[Start of section]

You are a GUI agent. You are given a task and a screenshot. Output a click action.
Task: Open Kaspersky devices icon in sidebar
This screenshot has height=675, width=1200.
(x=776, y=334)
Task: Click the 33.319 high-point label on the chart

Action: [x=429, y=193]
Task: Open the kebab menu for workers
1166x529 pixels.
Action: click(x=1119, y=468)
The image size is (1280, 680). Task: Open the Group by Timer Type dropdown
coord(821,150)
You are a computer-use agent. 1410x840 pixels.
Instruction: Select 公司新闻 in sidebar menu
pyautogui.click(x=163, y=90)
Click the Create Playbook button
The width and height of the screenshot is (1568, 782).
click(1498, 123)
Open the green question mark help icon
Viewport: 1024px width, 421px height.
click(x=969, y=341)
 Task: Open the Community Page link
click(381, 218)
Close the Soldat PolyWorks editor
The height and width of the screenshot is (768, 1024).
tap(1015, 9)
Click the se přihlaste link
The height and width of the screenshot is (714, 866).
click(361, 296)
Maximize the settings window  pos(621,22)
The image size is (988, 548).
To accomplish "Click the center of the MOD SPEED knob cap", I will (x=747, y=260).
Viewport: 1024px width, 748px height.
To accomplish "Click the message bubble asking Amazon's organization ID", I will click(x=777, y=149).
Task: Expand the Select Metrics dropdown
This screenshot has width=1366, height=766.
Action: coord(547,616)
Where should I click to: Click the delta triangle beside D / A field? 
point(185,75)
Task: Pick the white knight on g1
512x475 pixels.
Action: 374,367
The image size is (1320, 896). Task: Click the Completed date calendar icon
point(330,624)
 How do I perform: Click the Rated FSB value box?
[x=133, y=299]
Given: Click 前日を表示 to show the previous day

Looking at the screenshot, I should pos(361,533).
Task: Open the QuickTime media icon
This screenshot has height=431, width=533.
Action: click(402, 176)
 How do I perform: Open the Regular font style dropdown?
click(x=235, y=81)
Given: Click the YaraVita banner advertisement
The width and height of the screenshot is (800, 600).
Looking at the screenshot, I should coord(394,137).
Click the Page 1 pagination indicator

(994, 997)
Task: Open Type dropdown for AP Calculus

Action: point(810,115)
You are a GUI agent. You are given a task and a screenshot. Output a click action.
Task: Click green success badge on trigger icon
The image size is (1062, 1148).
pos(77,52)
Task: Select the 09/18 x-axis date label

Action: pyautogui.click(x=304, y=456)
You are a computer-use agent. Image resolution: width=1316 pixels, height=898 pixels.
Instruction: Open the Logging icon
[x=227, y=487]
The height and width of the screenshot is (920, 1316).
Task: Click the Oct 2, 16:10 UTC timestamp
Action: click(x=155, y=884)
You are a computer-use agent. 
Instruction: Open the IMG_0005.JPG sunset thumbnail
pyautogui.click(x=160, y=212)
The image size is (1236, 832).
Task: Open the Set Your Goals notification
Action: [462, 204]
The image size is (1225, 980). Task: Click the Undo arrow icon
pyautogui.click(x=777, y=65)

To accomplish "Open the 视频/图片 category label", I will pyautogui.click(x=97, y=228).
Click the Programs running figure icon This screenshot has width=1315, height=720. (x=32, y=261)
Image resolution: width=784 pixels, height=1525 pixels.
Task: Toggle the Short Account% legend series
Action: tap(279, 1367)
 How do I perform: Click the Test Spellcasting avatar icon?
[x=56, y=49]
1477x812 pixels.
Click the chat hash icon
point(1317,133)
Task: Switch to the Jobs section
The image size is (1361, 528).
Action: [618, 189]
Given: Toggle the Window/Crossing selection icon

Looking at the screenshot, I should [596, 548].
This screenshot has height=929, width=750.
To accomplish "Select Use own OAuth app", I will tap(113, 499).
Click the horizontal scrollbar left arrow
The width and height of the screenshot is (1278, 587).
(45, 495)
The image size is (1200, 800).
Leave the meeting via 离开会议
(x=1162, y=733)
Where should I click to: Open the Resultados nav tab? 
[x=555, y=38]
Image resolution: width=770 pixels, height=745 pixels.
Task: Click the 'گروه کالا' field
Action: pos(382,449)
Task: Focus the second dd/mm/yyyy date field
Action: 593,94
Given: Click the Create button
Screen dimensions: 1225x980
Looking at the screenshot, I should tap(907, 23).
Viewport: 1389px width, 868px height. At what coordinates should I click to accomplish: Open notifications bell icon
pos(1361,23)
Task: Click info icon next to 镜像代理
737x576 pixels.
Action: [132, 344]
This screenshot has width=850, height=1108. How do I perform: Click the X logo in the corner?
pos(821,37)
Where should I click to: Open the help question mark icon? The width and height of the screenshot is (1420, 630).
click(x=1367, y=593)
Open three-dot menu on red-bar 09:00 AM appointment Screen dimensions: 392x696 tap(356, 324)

[End of section]

> _What this task involves_: From the listing above, copy every line that includes the word "Create".

> _Task output_:
Click the Create Playbook button
Given: Click the Create button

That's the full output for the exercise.